Surtout, la tempête a provoqué une nouvelle conversation sur notre besoin d'une plus grande résilience face aux catastrophe. C'est une conversation en temps opportun : Même si les catastrophes de toutes sortes n'ont rien de nouveau, la fréquence, l'ampleur et l'impact des catastrophes d'aujourd'hui sont plus grandes que jamais. Le nombre de personnes touchées par des catastrophes naturelles a explosé au cours du siècle dernier, passant de quelques millions de dollars en 1900 à environ 300 millions en 2011. La société de réassurance mondiale Munich Re a déclaré que 2011 a été l'année la plus coûteuse depuis toujours pour l'industrie de l'assurance.

Les calamités d'origine humaine sont aussi à la hausse. Aujourd'hui, les gens du monde sont liés que jamais par les réseaux mondiaux denses de commerce et d'information - et ces réseaux peuvent amplifier les perturbations. Par exemple, la crise financière actuelle a été déclenchée par les prêts hypothécaires à risque aux États-Unis, mais dans une économie mondiale interconnectée, ses effets se répercutent à travers le monde.

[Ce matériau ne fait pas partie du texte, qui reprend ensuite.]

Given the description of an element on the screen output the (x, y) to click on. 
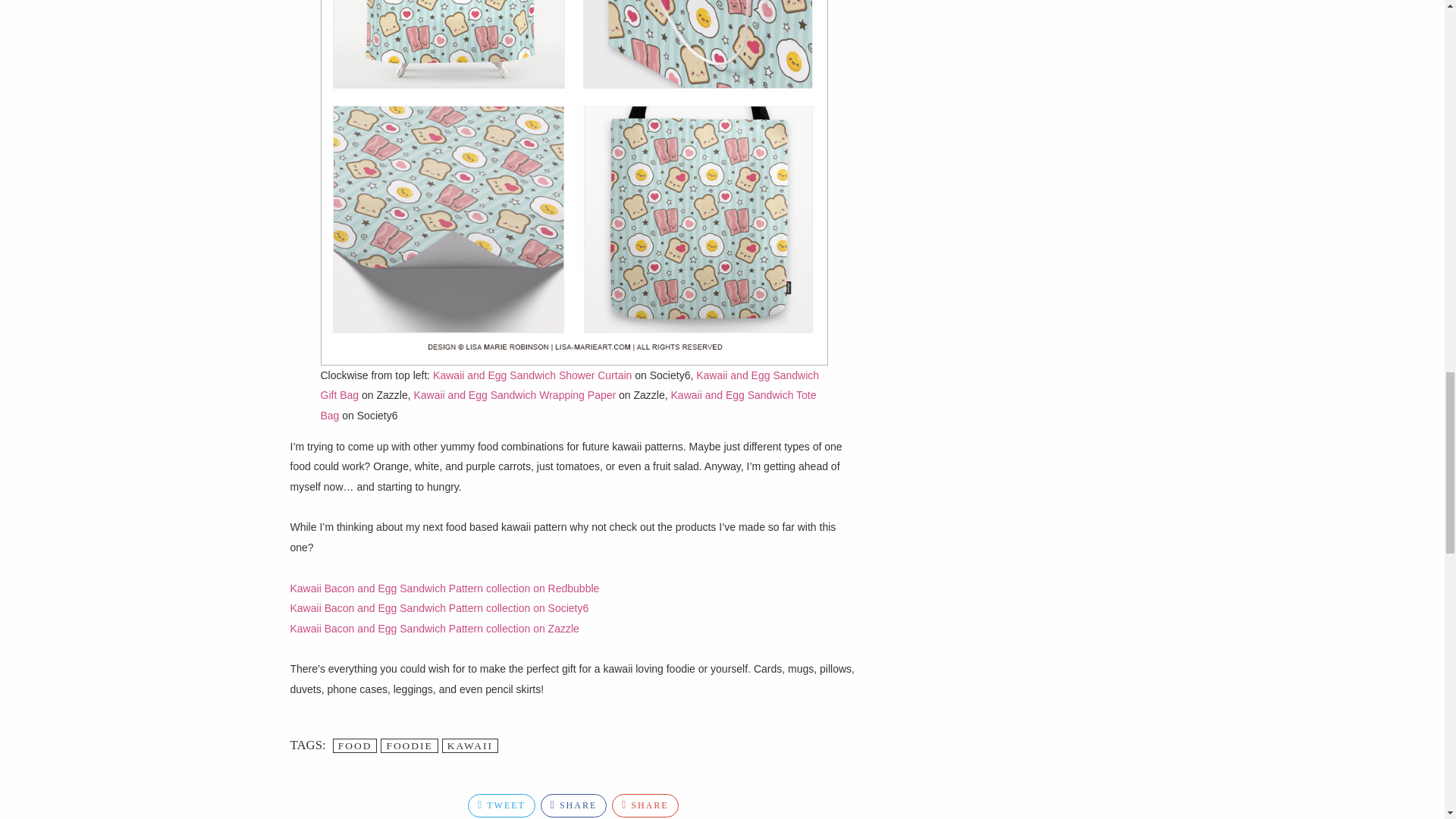
Kawaii and Egg Sandwich Shower Curtain (531, 375)
Kawaii and Egg Sandwich Wrapping Paper (514, 395)
Kawaii and Egg Sandwich Gift Bag (569, 385)
Kawaii Bacon and Egg Sandwich Pattern collection on Society6 (438, 607)
Kawaii and Egg Sandwich Tote Bag (567, 405)
Given the description of an element on the screen output the (x, y) to click on. 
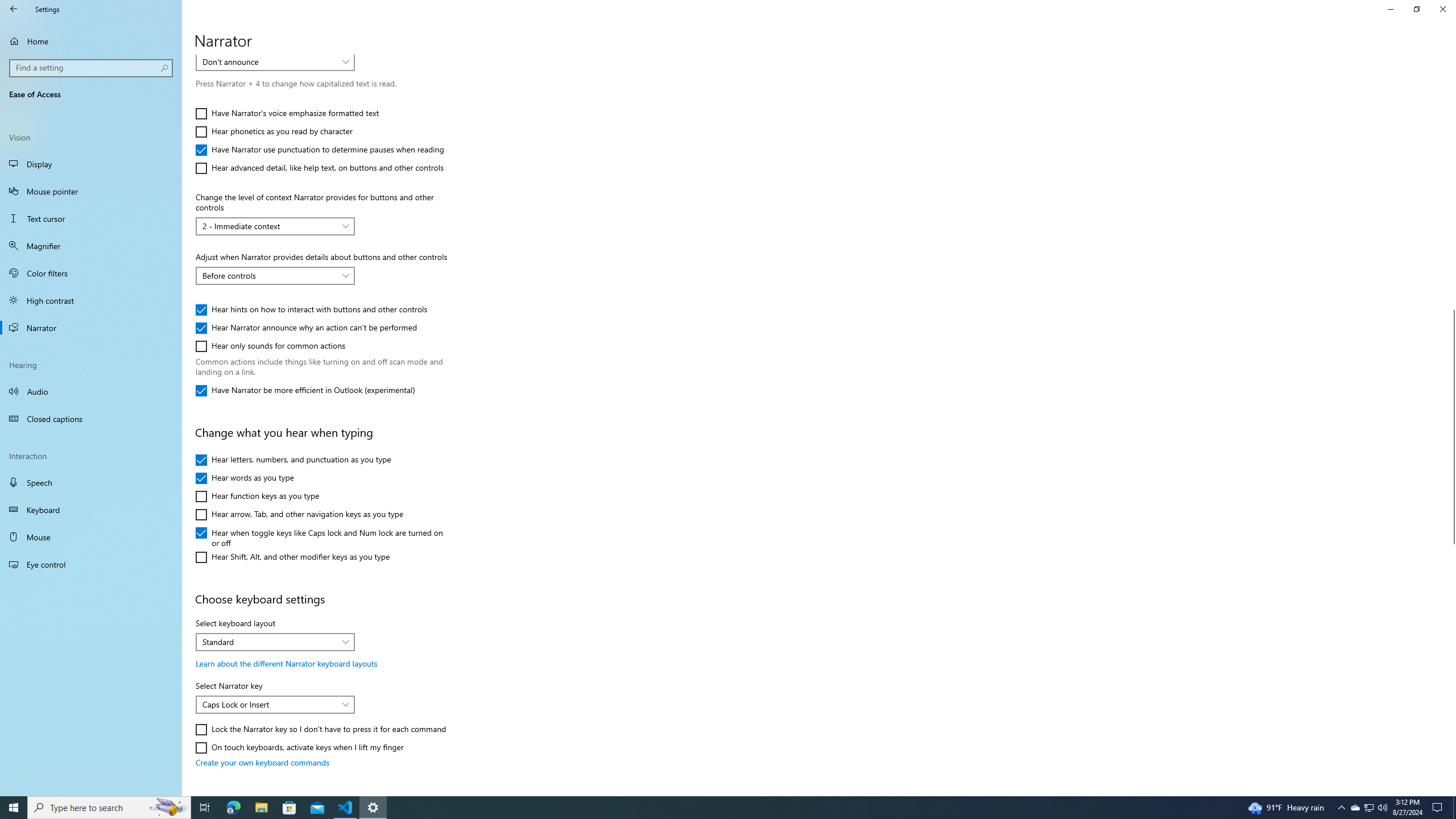
Hear letters, numbers, and punctuation as you type (293, 460)
High contrast (91, 299)
2 - Immediate context (269, 225)
Mouse (91, 536)
Mouse pointer (91, 190)
Standard (269, 641)
Audio (91, 390)
Vertical Large Decrease (1451, 186)
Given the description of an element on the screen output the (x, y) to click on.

Pourtant, alors que les catastrophes de toutes sortes sont de plus en plus inévitable, il est possible de limiter leur impact. Certaines personnes, des communautés et des nations sont capables de se remettre sur pied a la suite de chocs importants, ils sont, en un mot, résilient. Mais qu'est-ce que ça veut dire? Quelles sont les caractéristiques qui confèrent la résilience, et comment peuvent-elles être cultivés?

lundi 10 juin 2013

Cartographie de la transition

Ça bouge du cote du Shift Project. Voici la présentation d'une étude sur la cartographie de la transition carbone, c'est a dire une tentative de synthétiser toutes les bonnes idées d'ici ou là et dans tous les domaines. "La transition, ce n'est pas juste changer de mixte énergétique, c'est changer de model ". Il s'agit d'essayer de répertorier les évolution de la société nécessaires et désirable.  Le rapport propose ensuite  vingts exemples d'action vers la transition en les chiffrant, les évaluant et proposant des outils d'action.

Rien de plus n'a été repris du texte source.